Vital for our inquiry, then, is the recognition that institutional platform power not only concerns building and sustaining infrastructures—as is the case in owning and operating ad exchanges as the central clearing houses of transactions—or gaining control over data flows and datasets, but also the ability to exercise control “through the shaping and dismantling of infrastructure critical to the functioning of markets” (Lomborg et al., 2023: 359).
As we will argue in the next section, the introduction of the ATT framework serves as an example of such dismantling or “sabotaging” (McGuigan et al., 2023). To gain better insight how changing a seemingly simple privacy setting tucked away in an iPhone or iPad can have such an outsized ripple effect, we followed an approach similar to critical advertising scholars (cf. Broughton Micova and Jacques, 2020; Crain, 2021; McGuigan, 2023). That is, to draw on documentation that involves (1) developer-focused material provided by Apple, (2) ongoing litigation, (3) computer science scholarship (e.g. Kollnig et al., 2022), and (4) a review of industry commentary and analysis. Through such an inquiry, we gain insight into how leading platform conglomerates exercise power, enabled by their central infrastructural position in the digital advertising ecosystem.
App Tracking Transparency: how platforms exercise institutional power
Considering the economic and infrastructural implications of Apple’s ATT policy framework in the short and medium term, its announcement and rollout were surprisingly haphazard. In the summer of 2020, a brief announcement aimed at app developers was made by Apple’s privacy manager Katie Skinner during the company’s annual Worldwide Developers Conference:
This year, we want to help you with tracking and apps. We believe tracking should always be transparent and under your control. So moving forward, app store policy will require apps to ask before tracking you across apps and websites owned by other companies. (Apple Inc, 2020)
As with many Apple announcements regarding the technical implementation of its guidelines or their enforcement mechanisms, details were sparse. Only after the April 2021 rollout of a new version of Apple’s mobile operating system—iOS version 14.5—were developers, advertisers, and the broader public confronted with the material impact of Apple’s announcement.
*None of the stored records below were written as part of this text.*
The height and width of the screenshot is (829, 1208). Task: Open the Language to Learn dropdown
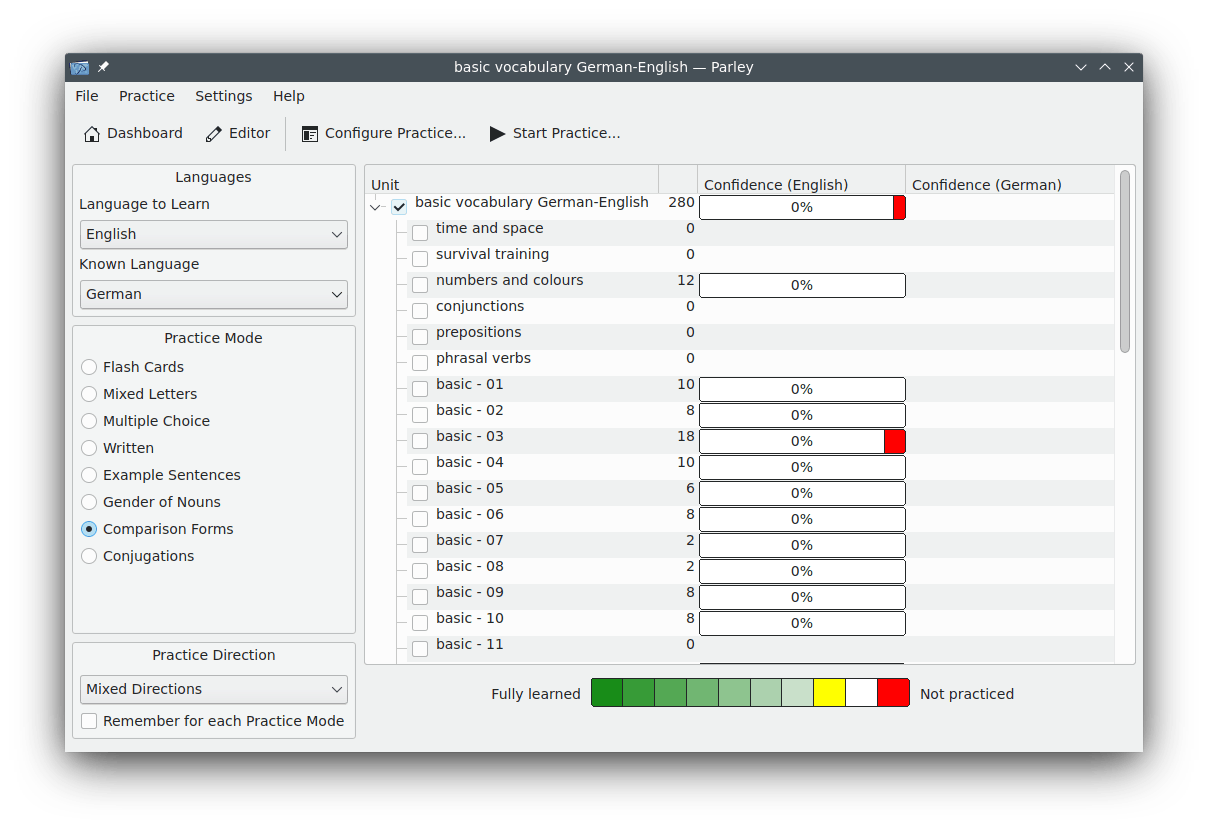coord(213,234)
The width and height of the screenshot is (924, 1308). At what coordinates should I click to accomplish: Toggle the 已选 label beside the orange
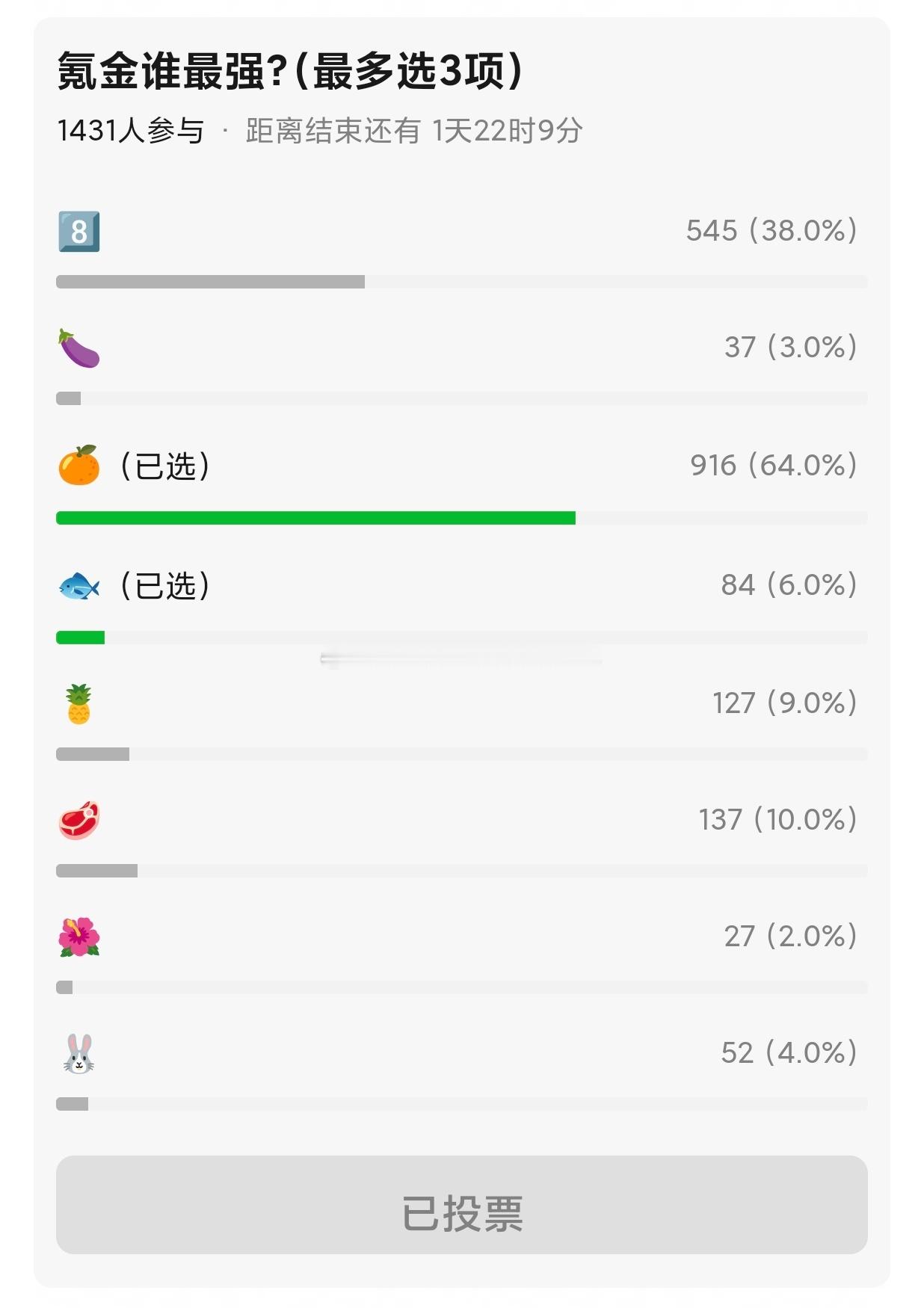tap(165, 466)
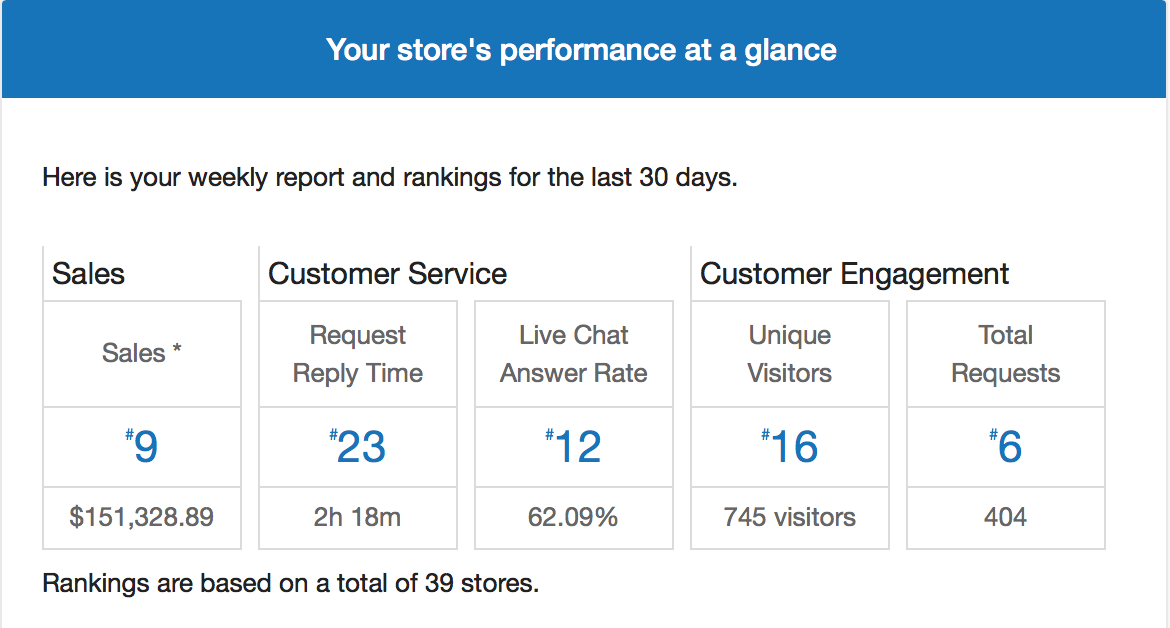Click the blue performance at a glance banner
The image size is (1170, 628).
coord(582,49)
What had changed? Before ATT, advertisers were granted permission to gather a variety of granular data primarily through integrated SDKs, such as the IDFA, a target’s IP-address, or combinations of individual signals. Apple refers to the industry practice of tying a user to a device as “fingerprinting,” which may combine “a user’s web browser and its configuration, the user’s device and its configuration, the user’s location, or the user’s network connection” (Apple Inc, 2024a). If advertisers can fingerprint end-users, they can also follow them across apps. Conversely, without access to such “user-level data,” advertisers “lose the conversion-level attribution capabilities that have distinguished digital advertising” (Johnson et al., 2022: 52).
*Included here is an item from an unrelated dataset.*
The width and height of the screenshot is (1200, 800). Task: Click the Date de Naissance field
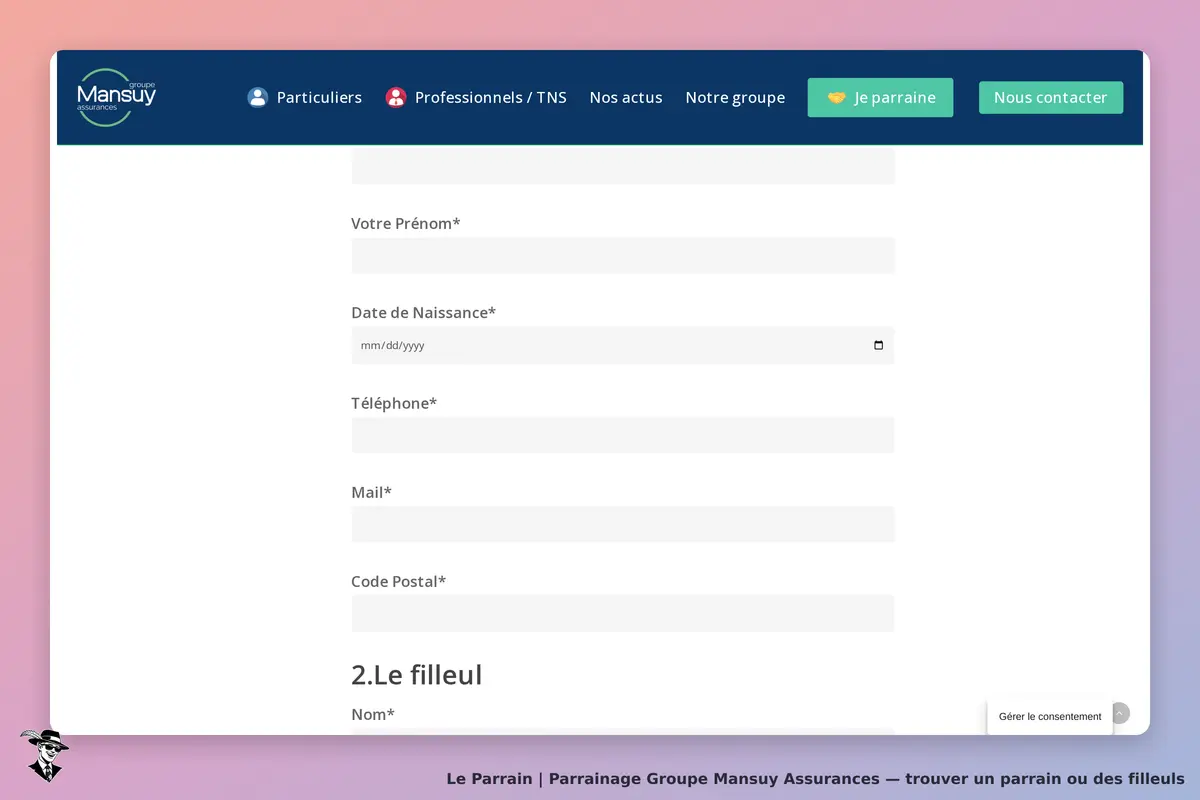623,345
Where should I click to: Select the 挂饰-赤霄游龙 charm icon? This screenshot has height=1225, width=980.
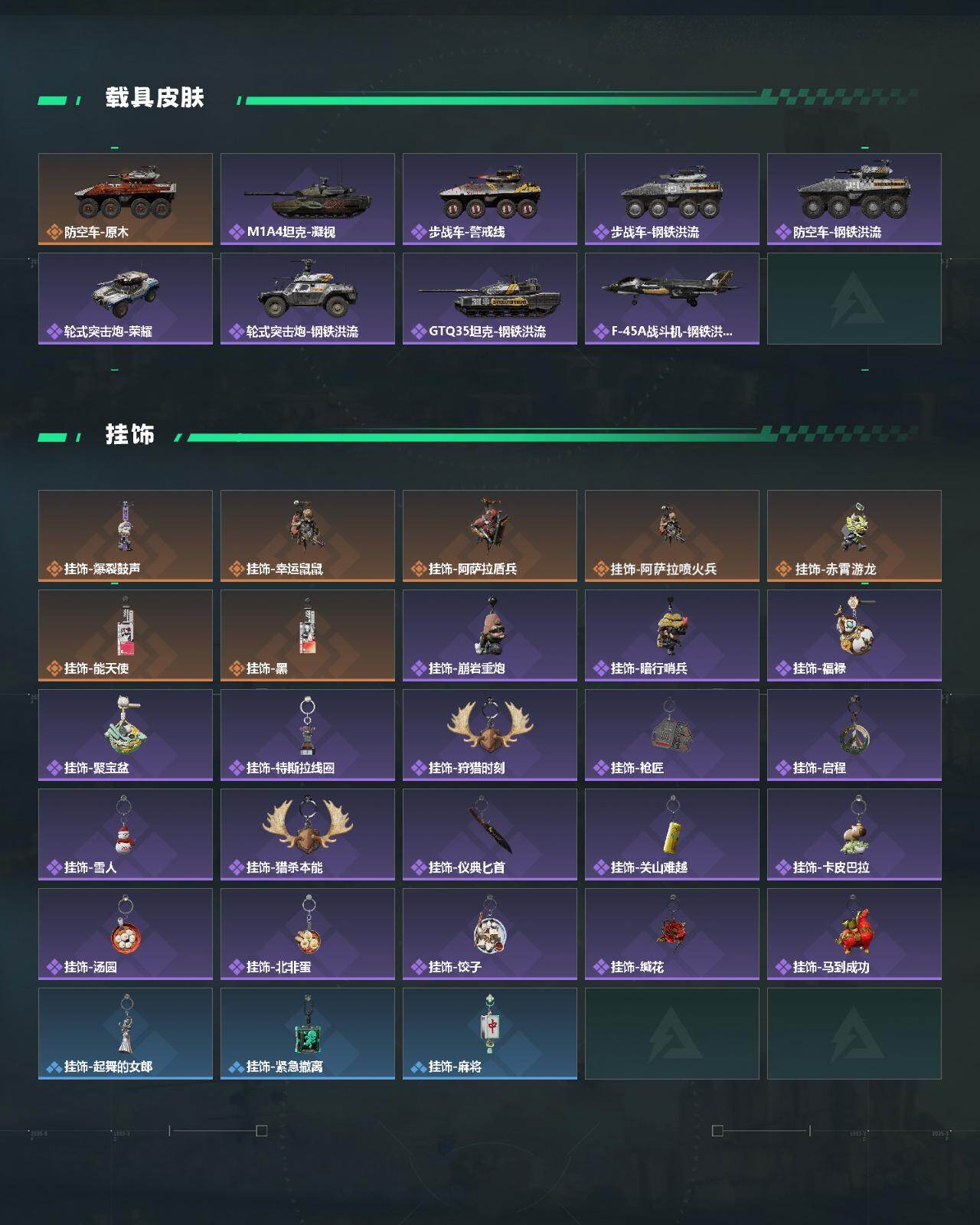click(x=854, y=536)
For end-users, ATT’s rollout and discernible impact were far less noteworthy. After installing the new operating system, users were automatically opted out of “app tracking.” That is, from that point onwards, app developers were prohibited from accessing the device’s IDFA, the random, but persistent “signal” that afforded advertisers the opportunity to relay detailed information about a user’s in-app behavior (particularly in-app purchases), and attributing app installations to specific in-app advertisements. As such, ATT demonstrated that Apple was willing to implement what, from the perspective of digital advertisers, is one of the most, if not the most profound infrastructural intervention in mobile advertising. Apple could do so because it is in a decidedly sovereign institutional position. Apple is not dependent on advertisers for its growth, and vice versa, advertisers have little legal or moral standing to force access to its mobile operating system.
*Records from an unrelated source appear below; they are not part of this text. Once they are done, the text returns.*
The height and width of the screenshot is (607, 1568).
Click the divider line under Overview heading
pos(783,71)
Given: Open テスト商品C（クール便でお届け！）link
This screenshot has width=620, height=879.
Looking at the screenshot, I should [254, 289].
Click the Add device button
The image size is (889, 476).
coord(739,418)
Developers, advertisers, and platform incumbents, such as Snapchat and Meta, were reportedly caught off guard (Cheyre et al., 2023), which is somewhat surprising considering the other instances where Apple cut off access to data signals: the 2017 introduction of Apple’s Intelligent Tracking Prevention (ITP)—restricting cookie functionality in the Safari browser—followed by a wholesale blocking of third-party cookies in 2020.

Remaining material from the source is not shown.